General, Online Services, Retirement

What You Need to Know About the New Laws for Claiming Retirement Benefits

March 14, 2016 • By

Reading Time: 2 Minutes

Last Updated: August 19, 2021

Have you heard that some of Social Security’s rules about claiming benefits are changing? Well, it’s true. The Bipartisan Budget Act that passed last November closed two complex loopholes that were used primarily by married couples. We want you to know why this happened, how it might affect you, and what you should do next.

But first, don’t forget that one of the best ways to increase your Social Security retirement benefit is to delay claiming it between ages 62 and 70. Each month you delay results in a higher monthly benefit for the rest of your life. The new law doesn’t change this.

The new law closes loopholes that allowed some married couples to receive higher benefits than intended. Only a small fraction of retirees used these loopholes. Closing them helps restore fairness and strengthens Social Security’s long-term financing.

So what’s changing with the new rules?

  • First, if you are eligible for benefits both as a retiree and as a spouse (or divorced spouse), you must start both benefits at the same time. This “deemed filing” used to apply only before the full retirement age, which is currently 66. Now it applies at any age up to 70, if you turned 62 after January 1, 2016.
  • Second, if you take your retirement benefit and then ask (on or after April 30, 2016) to suspend it to earn delayed retirement credits, your spouse or dependents generally won’t be able to receive benefits on your Social Security record during the suspension. You also won’t be able to receive spouse benefits on anyone else’s record during that time.

For more information about these changes in the law, please visit Recent Social Security Claiming Changes and Retirement Planner.

> **Data extract**
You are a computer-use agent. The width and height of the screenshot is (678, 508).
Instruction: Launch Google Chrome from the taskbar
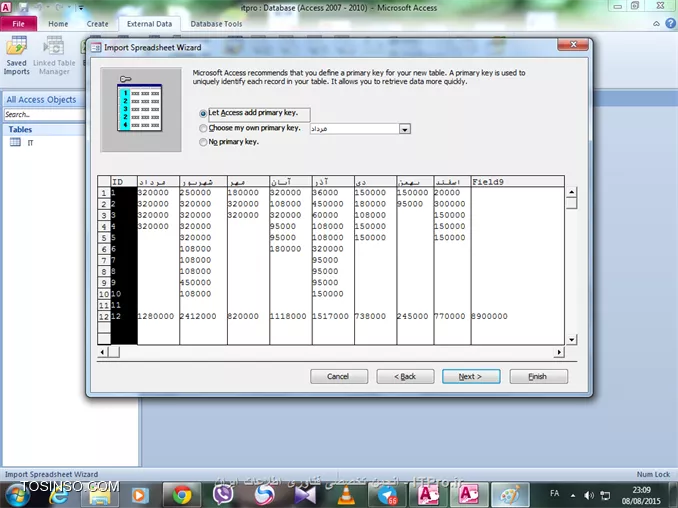[x=181, y=494]
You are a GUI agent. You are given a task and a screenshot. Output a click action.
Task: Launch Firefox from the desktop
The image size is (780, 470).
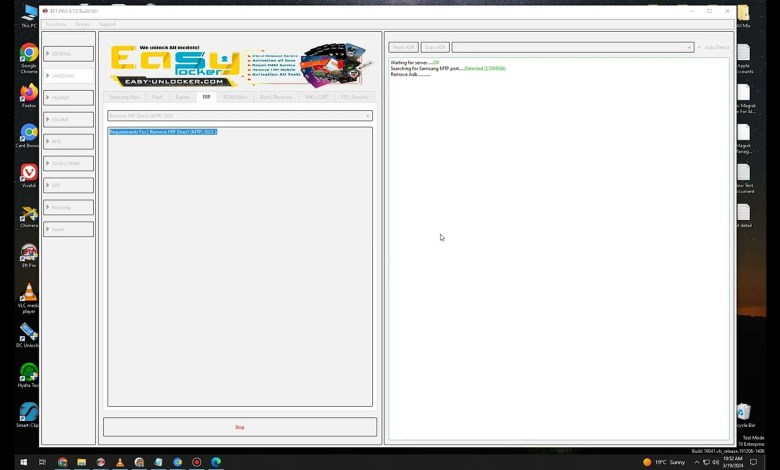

> **Assignment**
Write what follows the final sentence of the article on the new Social Security claiming rules. The records are separate from the article on the new Social Security claiming rules.

> **Task output**
Deciding when to start your Social Security benefits is a complex and personal decision. You may contact Social Security at 1-800-772-1213 (TTY 1-800-325-0778), or visit your local field office, to speak with a representative about your retirement options. In particular, if you are or will be full retirement age (66) or older before April 30, and you think you want to suspend your benefits, contact us as soon as possible before April 30. But remember, if you want to let your retirement benefit grow, you can simply delay taking it, up to age 70.

Did you find this Information helpful?

Thanks for your feedback!
See Comments

About the Author

Virginia P. Reno, Deputy Commissioner, Retirement and Disability Policy

Virginia P. Reno, Deputy Commissioner for Retirement and Disability Policy, Social Security Administration


  1. Davis

    I was born on January 1, 1954. I am divorced and have not remarried. I do not plan to take a benefit from my social security account until I am 70 years old. However, it is my understanding that I may be eligible for 50% of the benefit received by my ex-spouse through her social security account (she has reached full retirement age) while the benefit from my own account continues to grow. If this is correct, how do I apply for the ex-spouse benefit?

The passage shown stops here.